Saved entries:
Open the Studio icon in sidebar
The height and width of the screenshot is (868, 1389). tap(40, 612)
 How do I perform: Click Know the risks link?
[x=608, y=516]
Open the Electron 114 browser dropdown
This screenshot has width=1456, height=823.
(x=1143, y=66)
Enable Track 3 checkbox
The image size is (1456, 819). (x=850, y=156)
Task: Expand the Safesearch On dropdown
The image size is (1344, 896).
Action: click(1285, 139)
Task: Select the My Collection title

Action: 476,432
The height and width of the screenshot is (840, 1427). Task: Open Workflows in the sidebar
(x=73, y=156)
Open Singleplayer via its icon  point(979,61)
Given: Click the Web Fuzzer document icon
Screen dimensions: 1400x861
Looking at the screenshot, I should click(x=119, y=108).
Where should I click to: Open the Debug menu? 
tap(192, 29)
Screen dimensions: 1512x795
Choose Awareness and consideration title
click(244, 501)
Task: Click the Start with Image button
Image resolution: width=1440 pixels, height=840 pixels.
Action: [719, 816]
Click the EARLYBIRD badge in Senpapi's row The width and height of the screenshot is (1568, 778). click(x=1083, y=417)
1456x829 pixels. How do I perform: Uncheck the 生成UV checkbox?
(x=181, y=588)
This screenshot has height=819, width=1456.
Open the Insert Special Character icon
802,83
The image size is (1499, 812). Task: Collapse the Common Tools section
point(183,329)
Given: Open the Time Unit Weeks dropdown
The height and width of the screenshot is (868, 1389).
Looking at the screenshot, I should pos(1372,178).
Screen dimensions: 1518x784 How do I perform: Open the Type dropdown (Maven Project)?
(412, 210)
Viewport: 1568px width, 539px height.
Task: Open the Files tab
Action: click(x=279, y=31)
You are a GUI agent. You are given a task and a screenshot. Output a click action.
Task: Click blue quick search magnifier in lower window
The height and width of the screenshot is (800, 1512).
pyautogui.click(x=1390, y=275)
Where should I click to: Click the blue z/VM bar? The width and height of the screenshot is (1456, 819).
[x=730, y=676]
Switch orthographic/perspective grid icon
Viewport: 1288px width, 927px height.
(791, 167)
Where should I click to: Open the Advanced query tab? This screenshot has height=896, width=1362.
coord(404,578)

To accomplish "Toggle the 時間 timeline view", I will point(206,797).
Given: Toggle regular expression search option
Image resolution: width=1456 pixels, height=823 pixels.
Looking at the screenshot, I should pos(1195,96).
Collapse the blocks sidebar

## THE PROBLEM
Print the records above in full, exactly.

## EXPECTED OUTPUT
Open the Studio icon in sidebar
The height and width of the screenshot is (868, 1389). tap(40, 612)
 How do I perform: Click Know the risks link?
[x=608, y=516]
Open the Electron 114 browser dropdown
This screenshot has width=1456, height=823.
(x=1143, y=66)
Enable Track 3 checkbox
The image size is (1456, 819). (x=850, y=156)
Task: Expand the Safesearch On dropdown
The image size is (1344, 896).
Action: click(1285, 139)
Task: Select the My Collection title

Action: 476,432
The height and width of the screenshot is (840, 1427). Task: Open Workflows in the sidebar
(x=73, y=156)
Open Singleplayer via its icon  point(979,61)
Given: Click the Web Fuzzer document icon
Screen dimensions: 1400x861
Looking at the screenshot, I should click(x=119, y=108).
Where should I click to: Open the Debug menu? 
tap(192, 29)
Screen dimensions: 1512x795
Choose Awareness and consideration title
click(244, 501)
Task: Click the Start with Image button
Image resolution: width=1440 pixels, height=840 pixels.
Action: [719, 816]
Click the EARLYBIRD badge in Senpapi's row The width and height of the screenshot is (1568, 778). click(x=1083, y=417)
1456x829 pixels. How do I perform: Uncheck the 生成UV checkbox?
(x=181, y=588)
This screenshot has height=819, width=1456.
Open the Insert Special Character icon
802,83
The image size is (1499, 812). Task: Collapse the Common Tools section
point(183,329)
Given: Open the Time Unit Weeks dropdown
The height and width of the screenshot is (868, 1389).
Looking at the screenshot, I should pos(1372,178).
Screen dimensions: 1518x784 How do I perform: Open the Type dropdown (Maven Project)?
(412, 210)
Viewport: 1568px width, 539px height.
Task: Open the Files tab
Action: click(x=279, y=31)
You are a GUI agent. You are given a task and a screenshot. Output a click action.
Task: Click blue quick search magnifier in lower window
The height and width of the screenshot is (800, 1512).
pyautogui.click(x=1390, y=275)
Where should I click to: Click the blue z/VM bar? The width and height of the screenshot is (1456, 819).
[x=730, y=676]
Switch orthographic/perspective grid icon
Viewport: 1288px width, 927px height.
(791, 167)
Where should I click to: Open the Advanced query tab? This screenshot has height=896, width=1362.
coord(404,578)

To accomplish "Toggle the 時間 timeline view", I will point(206,797).
Given: Toggle regular expression search option
Image resolution: width=1456 pixels, height=823 pixels.
Looking at the screenshot, I should pos(1195,96).
Collapse the blocks sidebar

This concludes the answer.